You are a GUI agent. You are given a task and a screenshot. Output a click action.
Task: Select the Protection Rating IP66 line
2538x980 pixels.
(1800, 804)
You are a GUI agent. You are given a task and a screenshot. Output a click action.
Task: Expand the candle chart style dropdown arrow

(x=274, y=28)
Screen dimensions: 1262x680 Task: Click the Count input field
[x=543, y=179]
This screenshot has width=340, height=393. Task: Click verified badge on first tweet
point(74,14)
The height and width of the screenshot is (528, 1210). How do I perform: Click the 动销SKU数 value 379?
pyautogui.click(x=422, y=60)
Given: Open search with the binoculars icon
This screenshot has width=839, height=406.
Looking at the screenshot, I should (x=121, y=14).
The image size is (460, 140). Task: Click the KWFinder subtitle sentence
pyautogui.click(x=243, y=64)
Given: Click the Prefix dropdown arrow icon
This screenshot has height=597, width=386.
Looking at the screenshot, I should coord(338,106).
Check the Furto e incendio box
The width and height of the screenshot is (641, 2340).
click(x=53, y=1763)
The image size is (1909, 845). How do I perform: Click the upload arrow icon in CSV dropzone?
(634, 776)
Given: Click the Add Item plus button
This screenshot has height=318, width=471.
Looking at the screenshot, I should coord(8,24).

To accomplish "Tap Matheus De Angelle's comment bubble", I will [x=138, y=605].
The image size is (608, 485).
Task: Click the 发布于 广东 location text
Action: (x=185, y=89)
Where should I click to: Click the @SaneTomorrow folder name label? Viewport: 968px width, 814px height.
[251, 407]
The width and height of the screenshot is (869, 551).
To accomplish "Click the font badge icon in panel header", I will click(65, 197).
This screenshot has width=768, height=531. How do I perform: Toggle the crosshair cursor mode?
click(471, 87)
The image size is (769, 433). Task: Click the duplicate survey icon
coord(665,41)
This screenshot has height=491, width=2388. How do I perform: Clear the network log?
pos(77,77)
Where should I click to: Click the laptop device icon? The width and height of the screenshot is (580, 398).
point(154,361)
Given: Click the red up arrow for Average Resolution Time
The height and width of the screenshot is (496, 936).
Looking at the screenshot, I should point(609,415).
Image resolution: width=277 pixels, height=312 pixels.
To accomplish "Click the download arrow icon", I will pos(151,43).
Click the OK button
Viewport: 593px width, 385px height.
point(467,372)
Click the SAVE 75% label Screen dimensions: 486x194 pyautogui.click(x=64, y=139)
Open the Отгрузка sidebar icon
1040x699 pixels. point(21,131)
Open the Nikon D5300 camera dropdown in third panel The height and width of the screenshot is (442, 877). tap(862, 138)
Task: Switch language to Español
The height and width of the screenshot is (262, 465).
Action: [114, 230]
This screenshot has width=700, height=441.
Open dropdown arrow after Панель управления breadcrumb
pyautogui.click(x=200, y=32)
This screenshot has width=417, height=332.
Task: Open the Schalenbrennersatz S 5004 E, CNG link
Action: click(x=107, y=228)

────────────────────────────────────────

**ACTIVITY:** The records above should be printed in full, exactly as they appear.

**SOLUTION:**
You are a GUI agent. You are given a task and a screenshot. Output a click action.
Task: Select the Protection Rating IP66 line
2538x980 pixels.
(1800, 804)
You are a GUI agent. You are given a task and a screenshot. Output a click action.
Task: Expand the candle chart style dropdown arrow

(x=274, y=28)
Screen dimensions: 1262x680 Task: Click the Count input field
[x=543, y=179]
This screenshot has width=340, height=393. Task: Click verified badge on first tweet
point(74,14)
The height and width of the screenshot is (528, 1210). How do I perform: Click the 动销SKU数 value 379?
pyautogui.click(x=422, y=60)
Given: Open search with the binoculars icon
This screenshot has width=839, height=406.
Looking at the screenshot, I should (x=121, y=14).
The image size is (460, 140). Task: Click the KWFinder subtitle sentence
pyautogui.click(x=243, y=64)
Given: Click the Prefix dropdown arrow icon
This screenshot has height=597, width=386.
Looking at the screenshot, I should coord(338,106).
Check the Furto e incendio box
The width and height of the screenshot is (641, 2340).
click(x=53, y=1763)
The image size is (1909, 845). How do I perform: Click the upload arrow icon in CSV dropzone?
(634, 776)
Given: Click the Add Item plus button
This screenshot has height=318, width=471.
Looking at the screenshot, I should coord(8,24).

To accomplish "Tap Matheus De Angelle's comment bubble", I will [x=138, y=605].
The image size is (608, 485).
Task: Click the 发布于 广东 location text
Action: (x=185, y=89)
Where should I click to: Click the @SaneTomorrow folder name label? Viewport: 968px width, 814px height.
[251, 407]
The width and height of the screenshot is (869, 551).
To accomplish "Click the font badge icon in panel header", I will click(65, 197).
This screenshot has width=768, height=531. How do I perform: Toggle the crosshair cursor mode?
click(471, 87)
The image size is (769, 433). Task: Click the duplicate survey icon
coord(665,41)
This screenshot has height=491, width=2388. How do I perform: Clear the network log?
pos(77,77)
Where should I click to: Click the laptop device icon? The width and height of the screenshot is (580, 398).
point(154,361)
Given: Click the red up arrow for Average Resolution Time
The height and width of the screenshot is (496, 936).
Looking at the screenshot, I should point(609,415).
Image resolution: width=277 pixels, height=312 pixels.
To accomplish "Click the download arrow icon", I will pos(151,43).
Click the OK button
Viewport: 593px width, 385px height.
point(467,372)
Click the SAVE 75% label Screen dimensions: 486x194 pyautogui.click(x=64, y=139)
Open the Отгрузка sidebar icon
1040x699 pixels. point(21,131)
Open the Nikon D5300 camera dropdown in third panel The height and width of the screenshot is (442, 877). tap(862, 138)
Task: Switch language to Español
The height and width of the screenshot is (262, 465).
Action: [114, 230]
This screenshot has width=700, height=441.
Open dropdown arrow after Панель управления breadcrumb
pyautogui.click(x=200, y=32)
This screenshot has width=417, height=332.
Task: Open the Schalenbrennersatz S 5004 E, CNG link
Action: click(x=107, y=228)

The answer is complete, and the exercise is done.